- Bishop Hamline did not found the Methodist Church, he is the namesake of Hamline University
- He wears a size 4XL
Leonidas Lent Hamline
b. Connecticut, 1797
d. Iowa, 1865.
As a young man, L.L. Hamline studied law and was admitted to the Ohio bar. In 1828 he converted to Methodism and was granted a license to preach. After several years as a preacher, he was appointed in 1834 as assistant editor of the Western Christian Advocate, and when The Ladies’ Repository was established in 1841, he was given editorship of that journal. He held this position until 1844, when he was elected Bishop.
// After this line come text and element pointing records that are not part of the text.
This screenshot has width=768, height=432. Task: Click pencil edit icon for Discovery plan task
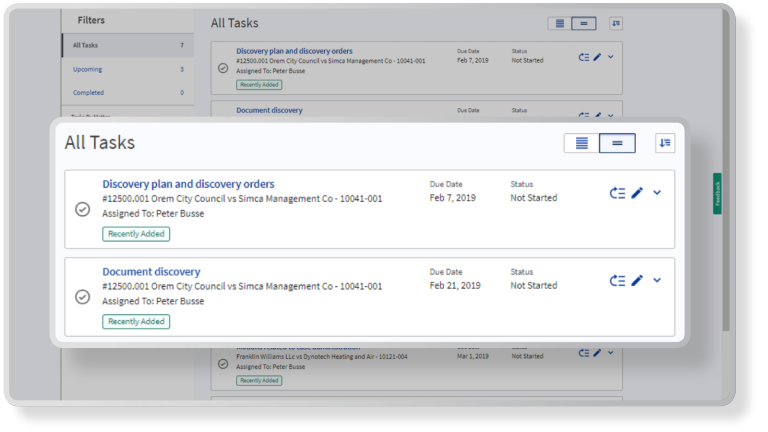click(x=637, y=193)
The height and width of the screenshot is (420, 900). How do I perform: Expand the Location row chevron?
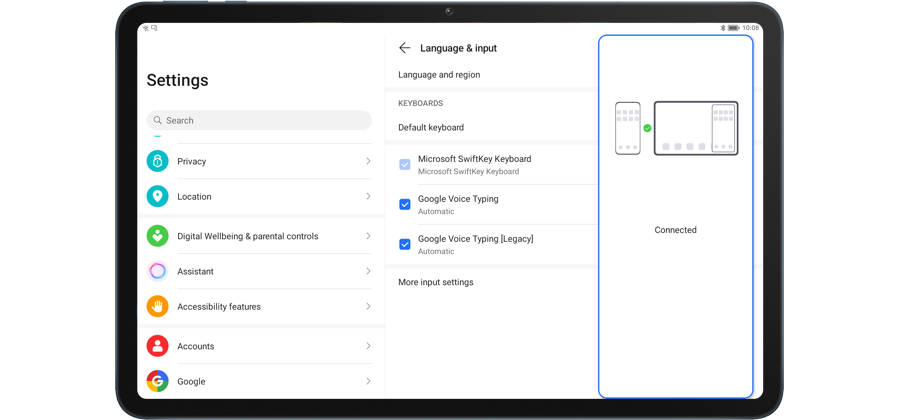pyautogui.click(x=368, y=197)
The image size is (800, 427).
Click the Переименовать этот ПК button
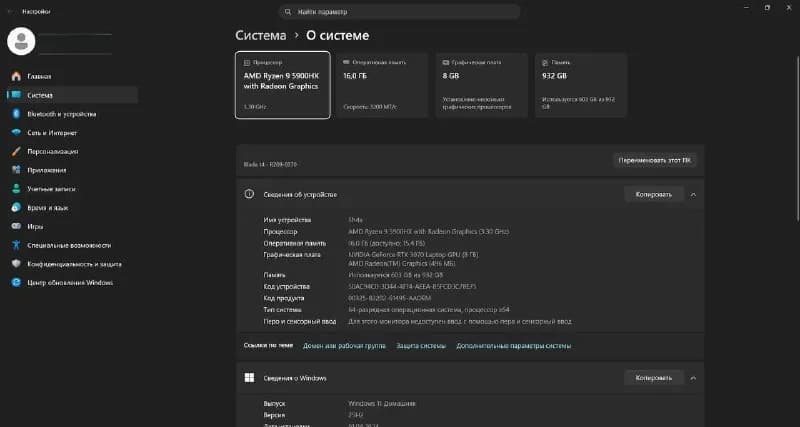point(655,160)
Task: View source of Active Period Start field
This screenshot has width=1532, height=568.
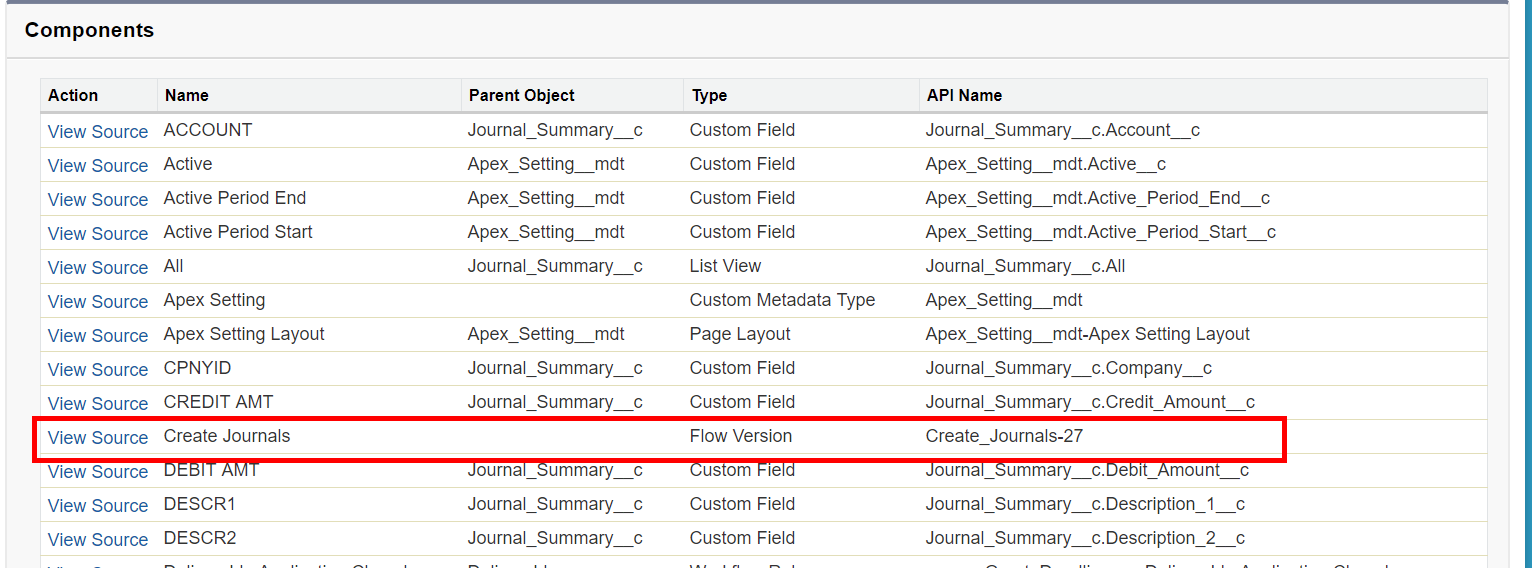Action: pyautogui.click(x=97, y=233)
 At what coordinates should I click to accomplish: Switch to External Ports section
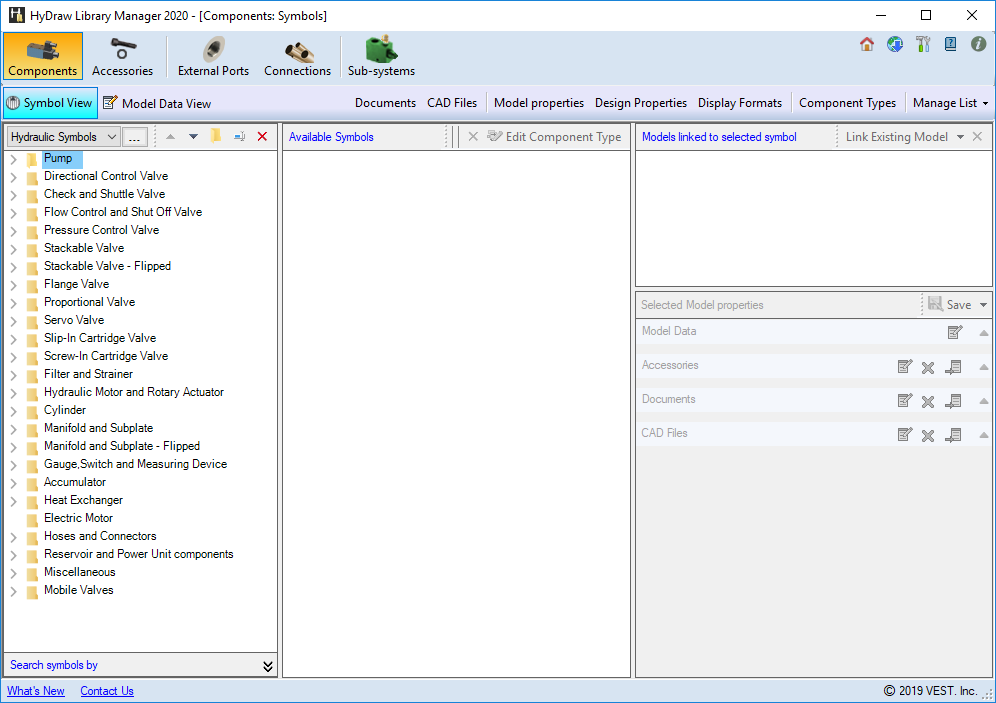213,57
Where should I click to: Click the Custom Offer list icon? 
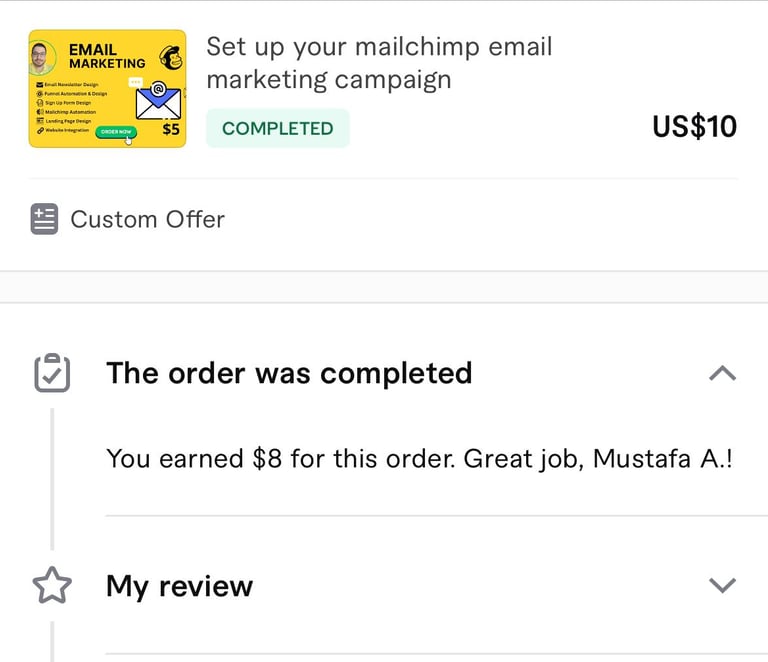[x=44, y=219]
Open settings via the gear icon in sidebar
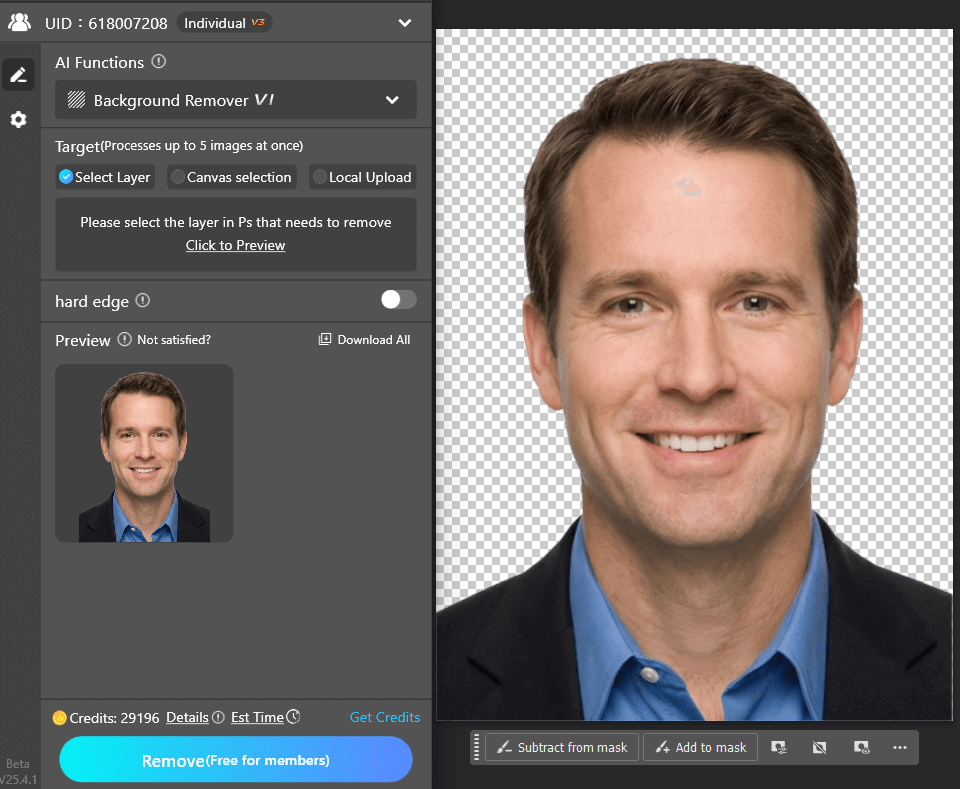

He retired in 1852.
Late in his life, Bishop Hamline’s property investments had appreciated, so that he was modestly wealthy, with some estimates of his wealth reaching $100,000. When informed of the value of his holdings, Bishop Hamline believed that it was his Christian duty to dispose of his wealth in a just manner.
The cause of education in the West was of great concern to him, and he desired to aid the creation of colleges there. As a result, he began a correspondence with Rev. Brooks of Minnesota and Rev. Bowman of Iowa to ascertain what their needs were.
Thus, on April 17, 1854, Bishop Hamline wrote the following to his friend Rev. Kingsley:
“I have sought for some months to concentrate my pecuniary means of usefulness at some very needey point, with the purpose of a very special effort, on an extensive scale, to furnish the means and facilities of education to a large number of young persons. For this end I have been in correspondence with frontier ministers, where the field is comparatively unoccupied, and yet is so filling up with emigrants that no time should be lost. To accomplish this enterprise I have pledged to a friend, who joins me in it, all that I can possibly spare for years to come in this good cause–more than one-half of my early income–and ultimately about half of all my possessions.”
Later, on May 25, 1854, Bishop Hamline wrote the following in his diary:
“Have been visited by Rev. David Brooks, presiding elder of St. Paul District of the Methodist Episcopal Church in Minnesota. Have donated twenty-five thousand dollars for the university in Minnesota. This is about one-fourth of my estate. I have done it in a wholesome dread of such scriptures as ‘How hardly shall they that have riches enter into the kingdom of heaven.’ God has prospered me without my own agency, and added to the value of my possessions.”
Five days later, Bishop Hamline recorded his donation of another twenty-five thousand dollars for a college at Mount Vernon, Iowa, which later became known as Cornell College. With these two donations, Bishop Hamline cheerfully disposed of half of his worth.
It is important to note that Hamline University was named in honor of Bishop Hamline and chartered by the State of Minnesota and before the Minnesota Methodists learned of Bishop Hamline’s ability and willingness to donate. What is more, Bishop Hamline donated the funds without knowing the new University would bear his name. Bishop Hamline said of this: “I have given twenty-five thousand dollars to the Minnesota University, but the name was all unknown to me, and was given it before they expected any thing from me. I wish the name was changed.”
Bishop Hamline was well-known throughout his life as a friend of education for both sexes, and at least two institutions of higher learning—Hamline University and Cornell College—remain grateful he had the vision and the financial means to support the Methodist Episcopal project of bringing high-quality collegiate education to the women and men on the westernmost edges of our emerging nation.